──────── TEXTO PROPORCIONADO

La Eneida renovada

La Eneida nace en los años en que Roma celebra el fin de las guerras civiles y el advenimiento de una era de paz y prosperidad. En el año 29 a. de C. se proclama oficialmente el triunfo de Octavio. Al año siguiente se reedifica y consagra el magnífico templo de Apolo en el Palatino. En el 27 a. de C. el Senado proclama al vencedor de Accio, Augustus, elevándolo definitivamente sobre todos los demás mortales, al añadir este título a los de Caesar Imperator de que Octavio ya disfrutaba. Roma inaugura entonces un sistema político nuevo, aunque mantiene las tradicionales magistraturas y el antiguo Senado.
En esos primeros años del Imperio, cuando Augusto busca una propaganda que haga aparecer su actuación política como algo fatídico y providencial, presentándose a la vez como el heredero de un pasado prestigioso y el fundador divino de un orden nuevo, es cuando Virgilio, el príncipe de los poetas latinos, comienza a escribir la gran epopeya romana La Eneida. Incomparable poema que refleja la grandeza de un pueblo, donde los dioses se nos muestran como hombres, sin perder, no obstante, su dimensión humana.

────────────────

* **CONSIGNA A**
Según el texto sobre La Eneida, ¿en qué año proclamó el Senado a Octavio con el título de Augustus?
* **CONSIGNA B**
Repite el fragmento del texto sobre La Eneida desde "La Eneida nace" hasta "el antiguo Senado.".
* **CONSIGNA C**
Enumera todos los títulos de Octavio que se mencionan en el texto sobre La Eneida.

──────── EXTRACTO DE DATOS

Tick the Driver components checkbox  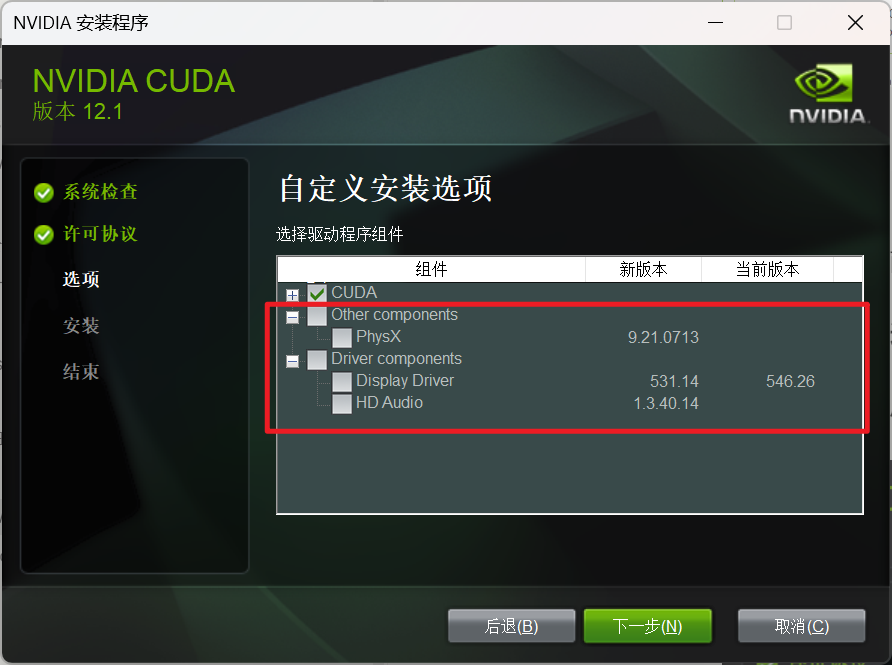[317, 360]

────────────────

* **RESPUESTA ESPERADA A**
En el 27 a. de C.

* **RESPUESTA ESPERADA B**
La Eneida nace en los años en que Roma celebra el fin de las guerras civiles y el advenimiento de una era de paz y prosperidad. En el año 29 a. de C. se proclama oficialmente el triunfo de Octavio. Al año siguiente se reedifica y consagra el magnífico templo de Apolo en el Palatino. En el 27 a. de C. el Senado proclama al vencedor de Accio, Augustus, elevándolo definitivamente sobre todos los demás mortales, al añadir este título a los de Caesar Imperator de que Octavio ya disfrutaba. Roma inaugura entonces un sistema político nuevo, aunque mantiene las tradicionales magistraturas y el antiguo Senado.

* **RESPUESTA ESPERADA C**
Augustus, Caesar, Imperator